The new joint guideline from the American College of Cardiology (ACC) and the American Heart Association (AHA), in partnership with the Society for Cardiovascular Angiography and Interventions (SCAI), updates and consolidates the ACC/AHA 2011 coronary artery bypass graft (CABG) surgery guideline and ACC/AHA/SCAI 2011 and 2015 percutaneous coronary intervention (PCI) guidelines.

“Coronary artery disease remains a leading cause of morbidity and mortality globally, and coronary revascularisation is an important therapeutic option when managing patients with this disease,” said Jennifer S Lawton, guideline writing committee chair and professor of surgery (Johns Hopkins Medicine, Baltimore, USA). “Treatment recommendations in the guideline outline an evidence-based approach to managing patients with coronary artery disease who are being considered for coronary revascularisation, with the intent to improve quality of care and align with patients’ interests.”

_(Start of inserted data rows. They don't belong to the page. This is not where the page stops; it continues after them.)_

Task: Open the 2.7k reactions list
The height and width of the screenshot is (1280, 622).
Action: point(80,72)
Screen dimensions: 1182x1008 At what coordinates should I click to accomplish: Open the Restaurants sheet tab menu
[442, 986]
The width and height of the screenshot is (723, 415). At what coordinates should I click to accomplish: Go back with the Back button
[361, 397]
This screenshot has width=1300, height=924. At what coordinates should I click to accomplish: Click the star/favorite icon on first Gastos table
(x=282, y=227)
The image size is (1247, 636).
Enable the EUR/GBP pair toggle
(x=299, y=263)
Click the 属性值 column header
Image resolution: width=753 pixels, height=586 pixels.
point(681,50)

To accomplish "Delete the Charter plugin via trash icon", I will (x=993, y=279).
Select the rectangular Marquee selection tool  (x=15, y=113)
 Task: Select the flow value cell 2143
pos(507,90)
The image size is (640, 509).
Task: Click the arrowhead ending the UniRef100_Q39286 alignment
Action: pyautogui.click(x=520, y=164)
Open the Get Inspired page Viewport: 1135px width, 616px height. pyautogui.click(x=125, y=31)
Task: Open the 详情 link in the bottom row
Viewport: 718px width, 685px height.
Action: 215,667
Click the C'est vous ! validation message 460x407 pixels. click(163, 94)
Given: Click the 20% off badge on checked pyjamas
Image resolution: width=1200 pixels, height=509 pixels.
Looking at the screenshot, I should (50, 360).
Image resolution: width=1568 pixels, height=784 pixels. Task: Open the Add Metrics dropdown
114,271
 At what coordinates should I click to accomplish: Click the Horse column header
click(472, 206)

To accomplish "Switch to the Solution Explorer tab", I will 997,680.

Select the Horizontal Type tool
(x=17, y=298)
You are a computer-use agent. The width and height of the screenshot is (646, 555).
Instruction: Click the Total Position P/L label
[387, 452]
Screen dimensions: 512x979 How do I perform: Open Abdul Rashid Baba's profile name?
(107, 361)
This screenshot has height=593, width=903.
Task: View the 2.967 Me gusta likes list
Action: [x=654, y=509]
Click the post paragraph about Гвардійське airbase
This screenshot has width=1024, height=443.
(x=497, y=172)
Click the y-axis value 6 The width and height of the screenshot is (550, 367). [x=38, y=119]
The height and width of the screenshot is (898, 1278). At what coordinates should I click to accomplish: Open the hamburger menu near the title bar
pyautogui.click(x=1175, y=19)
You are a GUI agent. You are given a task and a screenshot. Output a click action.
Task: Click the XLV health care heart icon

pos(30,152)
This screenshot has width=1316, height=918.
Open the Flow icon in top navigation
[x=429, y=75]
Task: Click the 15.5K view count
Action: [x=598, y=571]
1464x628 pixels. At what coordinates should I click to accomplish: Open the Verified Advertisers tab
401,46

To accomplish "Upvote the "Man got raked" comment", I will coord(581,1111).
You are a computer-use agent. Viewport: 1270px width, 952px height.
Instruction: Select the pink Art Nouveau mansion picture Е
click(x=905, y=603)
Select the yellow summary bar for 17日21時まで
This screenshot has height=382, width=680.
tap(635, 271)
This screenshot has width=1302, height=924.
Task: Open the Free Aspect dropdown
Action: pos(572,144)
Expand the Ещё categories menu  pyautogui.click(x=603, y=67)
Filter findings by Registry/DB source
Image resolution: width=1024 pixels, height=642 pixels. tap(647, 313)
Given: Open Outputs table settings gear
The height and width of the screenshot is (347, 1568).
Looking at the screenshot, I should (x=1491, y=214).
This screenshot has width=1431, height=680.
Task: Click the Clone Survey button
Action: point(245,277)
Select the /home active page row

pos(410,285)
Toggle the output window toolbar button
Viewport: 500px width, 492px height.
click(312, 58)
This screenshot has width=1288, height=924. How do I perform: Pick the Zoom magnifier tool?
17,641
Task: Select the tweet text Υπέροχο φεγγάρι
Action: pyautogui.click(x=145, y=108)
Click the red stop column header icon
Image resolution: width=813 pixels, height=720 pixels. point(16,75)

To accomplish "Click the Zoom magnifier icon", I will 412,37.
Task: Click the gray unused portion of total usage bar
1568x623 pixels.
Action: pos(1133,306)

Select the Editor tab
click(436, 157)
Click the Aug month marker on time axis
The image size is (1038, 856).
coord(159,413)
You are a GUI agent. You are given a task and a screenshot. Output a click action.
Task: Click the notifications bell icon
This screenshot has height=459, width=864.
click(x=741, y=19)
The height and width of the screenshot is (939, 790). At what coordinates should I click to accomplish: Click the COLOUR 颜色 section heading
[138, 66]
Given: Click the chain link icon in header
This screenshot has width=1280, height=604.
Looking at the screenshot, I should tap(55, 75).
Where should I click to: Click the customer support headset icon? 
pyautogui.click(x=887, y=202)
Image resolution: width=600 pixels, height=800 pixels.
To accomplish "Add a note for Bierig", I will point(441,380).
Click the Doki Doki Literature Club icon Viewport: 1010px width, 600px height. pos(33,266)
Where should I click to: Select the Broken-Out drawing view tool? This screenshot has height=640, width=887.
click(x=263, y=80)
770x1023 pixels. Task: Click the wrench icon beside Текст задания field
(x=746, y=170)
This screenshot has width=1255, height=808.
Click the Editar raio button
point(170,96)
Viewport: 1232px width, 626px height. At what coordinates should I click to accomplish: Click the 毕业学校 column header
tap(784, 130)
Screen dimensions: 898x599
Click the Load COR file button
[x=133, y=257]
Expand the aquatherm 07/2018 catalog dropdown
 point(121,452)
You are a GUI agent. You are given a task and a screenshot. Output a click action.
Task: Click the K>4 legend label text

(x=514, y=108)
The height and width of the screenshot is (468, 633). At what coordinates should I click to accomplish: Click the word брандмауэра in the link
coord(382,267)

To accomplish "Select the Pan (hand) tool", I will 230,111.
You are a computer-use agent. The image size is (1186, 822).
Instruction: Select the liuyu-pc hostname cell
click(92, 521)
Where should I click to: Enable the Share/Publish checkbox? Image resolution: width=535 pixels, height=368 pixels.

Several factors are assessed to determine which procedure is best for a particular patient, including the location and severity of the blockage, the patient’s clinical status and symptoms, the patient’s age, having Type 2 diabetes or a weak heart, the number of vessels that are affected and the risk involved for each procedure.

Determining the revascularisation method and which treatment strategy is the best approach are not always clear for every patient, even when looking at the clinical indications, according to the guideline. In these cases, a multidisciplinary heart team approach is recommended, including a cardiologist, cardiac surgeon and other specialists. In addition to the heart team, the patient’s preferences, goals, support system and understanding of their condition and potential outcomes should be considered.

“The heart team has become an important paradigm in clinical practice, emphasising the importance of team consensus on the optimal approach to revascularization,” said Jacqueline E Tamis-Holland, guideline writing committee vice-chair and professor of medicine at the Icahn School of Medicine at Mount Sinai, New York, USA.

The guideline updates recommendations for intervention, surgery and/or medical therapy in certain populations, including appropriate use of surgical revascularisation or percutaneous revascularisation for different disease states.

Evidence has found that surgery is a reasonable recommendation to improve survival yet may not provide as strong a benefit over medication therapy as previously thought for patients with stable ischemic heart disease, normal left ventricular ejection fraction and triple-vessel coronary artery disease. Evidence also shows the ability of PCI to improve survival over medical therapy in this population is uncertain.

When PCI is the most appropriate treatment, recommendations are also made for radial access (through an arm artery) versus femoral (through a leg artery, which is the traditional access route) when a clinician experienced in radial access is available. Femoral access remains the default for people unable to receive radial artery catheterisation because of anatomic limitations or because available clinicians are not experienced to perform radial access PCI.

The guideline also recommends a shorter one-to-three-month duration of dual antiplatelet therapy (DAPT) after PCI as reasonable in select patients to reduce the risk of bleeding, based on the latest evidence. Previous recommendations were for six or 12 months of DAPT.